__Assigned task__:
Only the number is needed: how many lines in the entries below contain the string "agent"?

__Pixel coordinate grounding data__:
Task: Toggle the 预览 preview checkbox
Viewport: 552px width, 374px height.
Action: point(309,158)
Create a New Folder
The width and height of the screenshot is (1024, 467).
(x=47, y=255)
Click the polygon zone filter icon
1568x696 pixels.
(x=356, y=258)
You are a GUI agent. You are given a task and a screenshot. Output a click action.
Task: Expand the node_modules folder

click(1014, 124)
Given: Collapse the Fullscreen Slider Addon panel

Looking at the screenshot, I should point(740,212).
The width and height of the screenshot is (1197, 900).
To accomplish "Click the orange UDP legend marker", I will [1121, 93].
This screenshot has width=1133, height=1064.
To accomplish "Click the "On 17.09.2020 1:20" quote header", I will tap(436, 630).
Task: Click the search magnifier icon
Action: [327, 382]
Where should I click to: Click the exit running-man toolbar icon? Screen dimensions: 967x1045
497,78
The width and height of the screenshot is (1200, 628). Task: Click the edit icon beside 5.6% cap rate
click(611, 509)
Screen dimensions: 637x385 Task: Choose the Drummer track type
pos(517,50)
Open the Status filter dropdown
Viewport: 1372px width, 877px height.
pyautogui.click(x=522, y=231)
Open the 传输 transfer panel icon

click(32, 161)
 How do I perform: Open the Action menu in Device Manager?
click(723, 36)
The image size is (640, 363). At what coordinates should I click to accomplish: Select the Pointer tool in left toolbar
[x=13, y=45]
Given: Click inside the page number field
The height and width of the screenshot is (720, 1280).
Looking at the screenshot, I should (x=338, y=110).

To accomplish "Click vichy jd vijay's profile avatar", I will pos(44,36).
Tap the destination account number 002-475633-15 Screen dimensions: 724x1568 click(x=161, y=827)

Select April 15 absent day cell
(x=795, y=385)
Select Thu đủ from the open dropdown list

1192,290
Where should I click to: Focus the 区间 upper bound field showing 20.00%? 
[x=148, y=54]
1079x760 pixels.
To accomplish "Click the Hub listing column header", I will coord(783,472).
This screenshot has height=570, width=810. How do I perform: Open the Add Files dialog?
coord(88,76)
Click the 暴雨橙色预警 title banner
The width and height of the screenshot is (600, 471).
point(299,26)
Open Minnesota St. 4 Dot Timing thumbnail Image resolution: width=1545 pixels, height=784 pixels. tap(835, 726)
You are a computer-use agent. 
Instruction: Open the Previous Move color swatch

__Answer area__:
2